Today, a favorite restaurant had a silent auction of its fixtures. I didn't go, but I was there on the last day they were open and ate the usual. It had been open since the 1940s, I had been going my entire life and my family has been going for over 50 years.

Also recently learned that a century-old house I spent a year living in is now a parking lot. A tiki bar I spent many evenings in is now a drive-through ATM for a bank.

Seems that a lot of places are disappearing these days. So if anyone wants to wax nostalgic about places they wish were still around, talk about it here. Businesses, houses, anything. Let's pay tribute in this thread.
 
I have a couple. My old university was on prime real estate. It now an exclusive housing estate... The other is my grandmother's house. After she passed away last year it was sold. We spent so much time there as kids and even adults. A great thread mate!
 
From the title, I thought this would be about places you're not allowed to visit for legal reasons! I was wondering if we'd find out that someone was barred from entering the state of Nebraska, for example :lol::001_smile
 
There was a diner that I used to like to go to with my dad when I was a kid. He worked the night shift, and sometimes he and I would go eat breakfast there before I went to school. It was a classic place--like something out of one of Hemingway's Nick Adams stories. After you'd been in for a while, John the cook (and owner) would get to know you. He'd start making your breakfast as soon as you walked in the door if you were a regular. That meant you got the same thing every time. But that was OK with the regulars. The city bought up all of the buildings on the block, tore them down and built a parking garage. Nobody ever uses it because all the businesses are gone. The movie theaters, drive ins where I used to go have all been closed or torn down. The dive bar where I'd get a drink after work is gone too. Pretty much every business that I patronized in my home town when I was growing up has been closed.

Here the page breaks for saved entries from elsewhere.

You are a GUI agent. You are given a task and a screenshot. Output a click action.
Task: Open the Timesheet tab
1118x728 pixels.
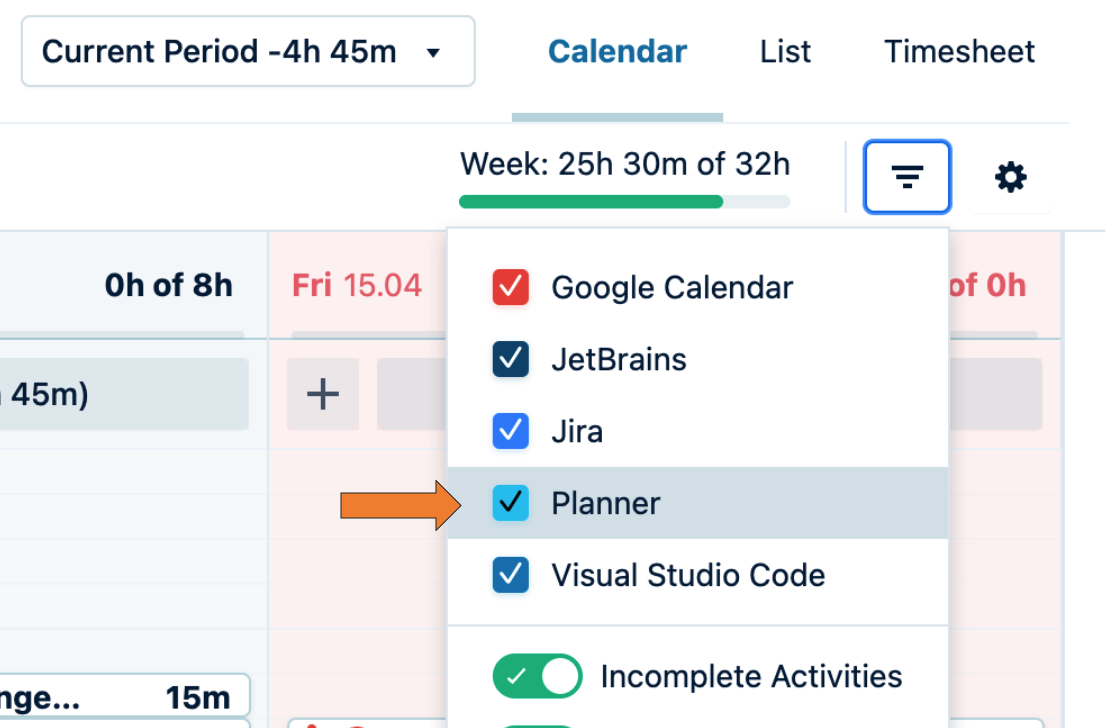(x=959, y=51)
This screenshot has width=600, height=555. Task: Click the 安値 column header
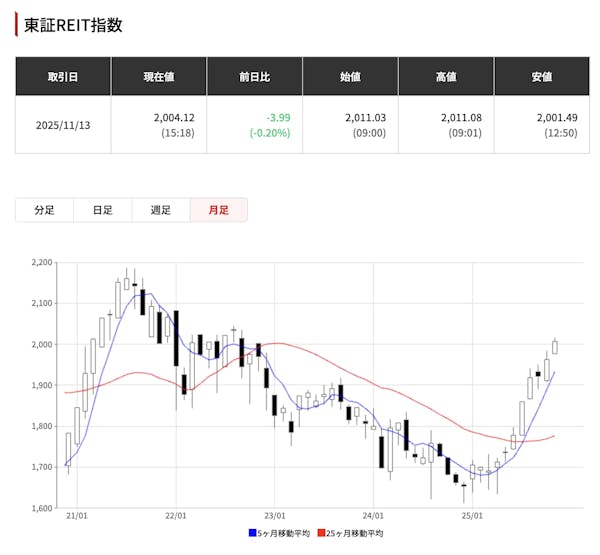click(x=542, y=77)
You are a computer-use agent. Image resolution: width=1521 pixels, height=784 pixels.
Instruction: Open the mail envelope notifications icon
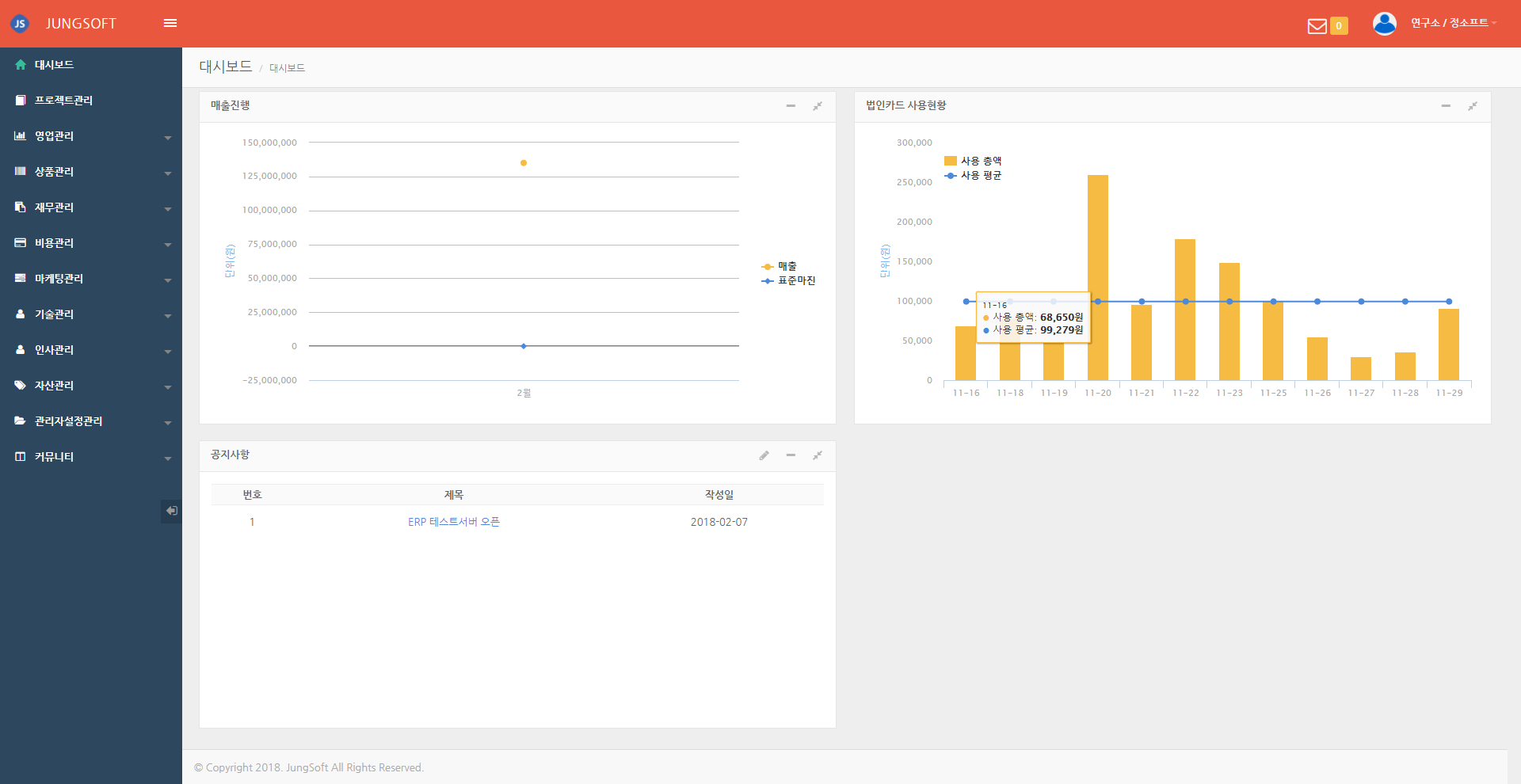1317,26
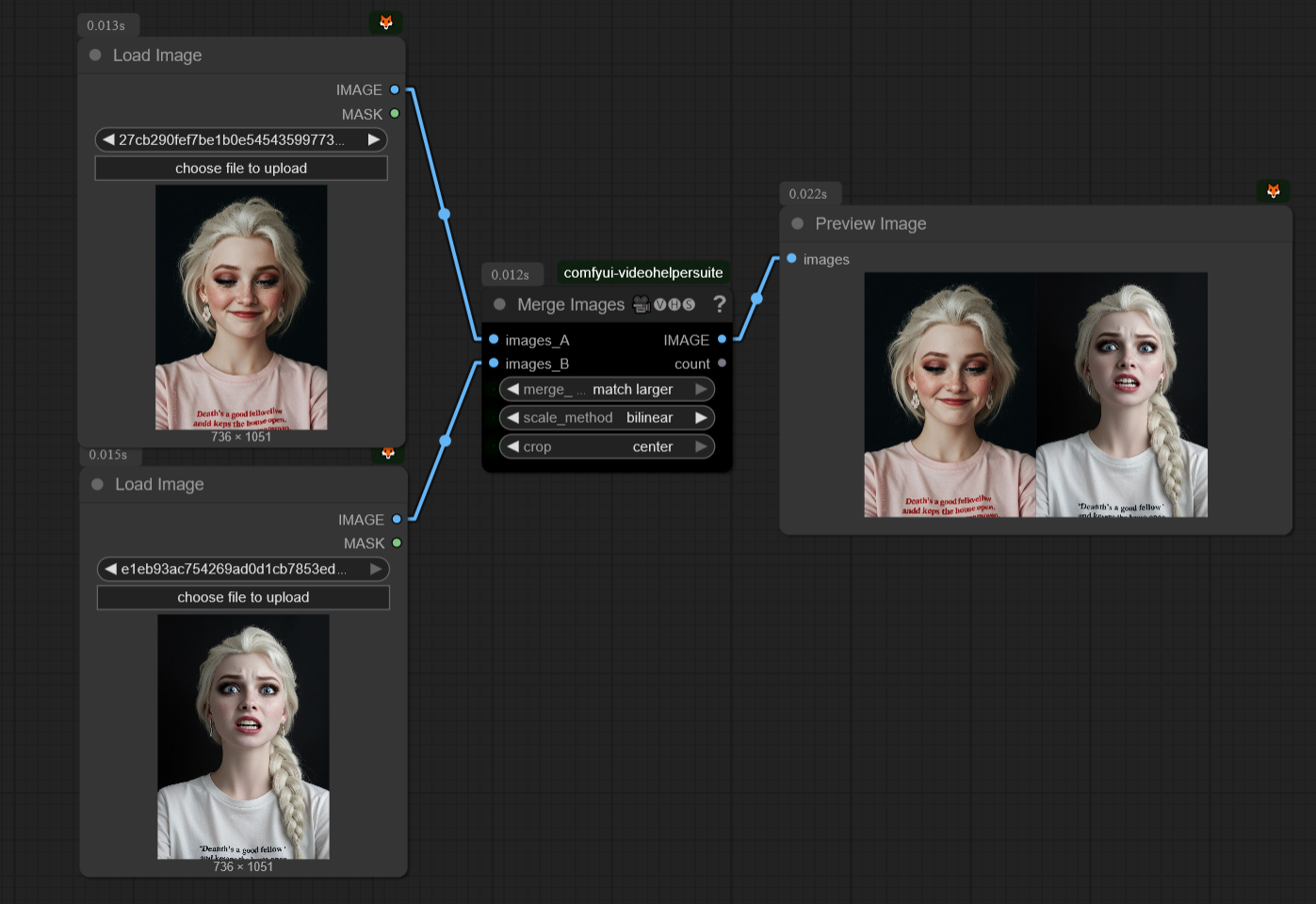Click top node's choose file to upload

point(241,169)

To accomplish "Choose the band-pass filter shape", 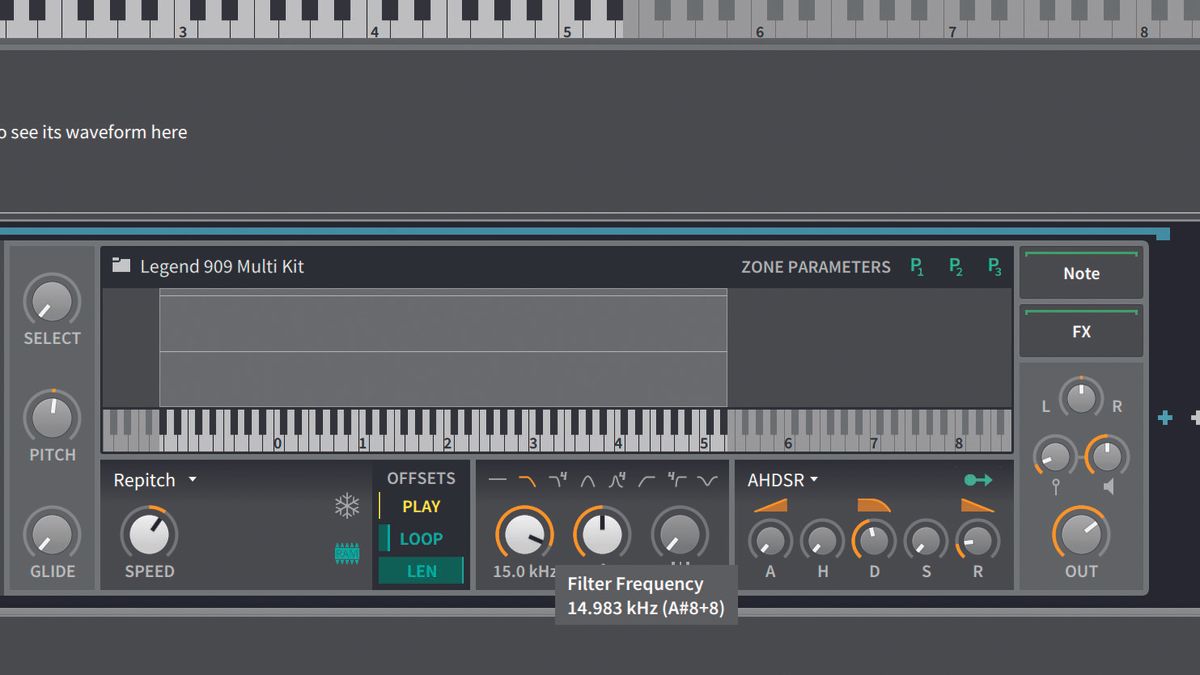I will point(586,479).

When I lived in Chicago, there was a coffee shop where I hung out all the time. It was a long way from my neighborhood, but I'd go there and read for hours. One day I noticed that there were all kinds of people from my neighborhood sitting around there at their own tables, reading. We probably all went there to escape one another. Anyway, it closed down and they converted it into the house for the idiots from MTV's "Real World" when they filmed in Chicago.
 
An old bar from college burned down. They had the best bar food ever: wings, chili, cheese fries. A real dive. I would visit every year. I haven't found a place that comes close.
 
My grandma's house no longer is there. When she passed the house was in terrible shape so after much thought my parents demolished it. I did get the old porch swing which now resides on my front porch. I miss walking in that creaky front door and the smells that came from that kitchen. Man that woman could cook, she feared the Lord, and could swing a mean switch when the time came.
 
There was an ice cream shop down the road when we were growing up now it's a beverage store. we loved that place.
 
Well, when I was younger...here in California the A&W drive Ins were actual drive ins. Best burgers and rootbeer ever, the order was placed on one of those speaker equipped menu boards, and each car space had it's own, car hops brought the food out on those trays that hung on your car window. The strip mall current version of A&W pales in comparison..even the rootbeer isn't as good anymore.

Last year a fantastic Mexican restaraunt closed in my home town, It had been open since 1947. My family had been going there since I was six or seven years old, I'm 39 now. The food was simple but delicious, I ordered 9 out of 10 times the two taco dinner plate, hardshell ground beef tacos with rice and beans. I've eaten mexican food all over the U.S. and nothing comes close to those tacos at my favorite joint. The week they closed, my wife and I went for a last meal..I hugged the owner who could not save the restaraunt, due to economic hardship. We both had tears in our eyes.

I used to go to an old dive bar in my hometown as well...it was near the local airport, and I had a friend that owned an antique bi-plane. We'd meet up and go flying, then have a few post flight " Milkshakes" at the bar, sometimes they had free bar food, and I thought that life couldn't get any better. The bar was torn down during a time when I lived away from where I grew up..another strip mall stands on the " Holy ground" of my unencumbered, and full of promise 20's.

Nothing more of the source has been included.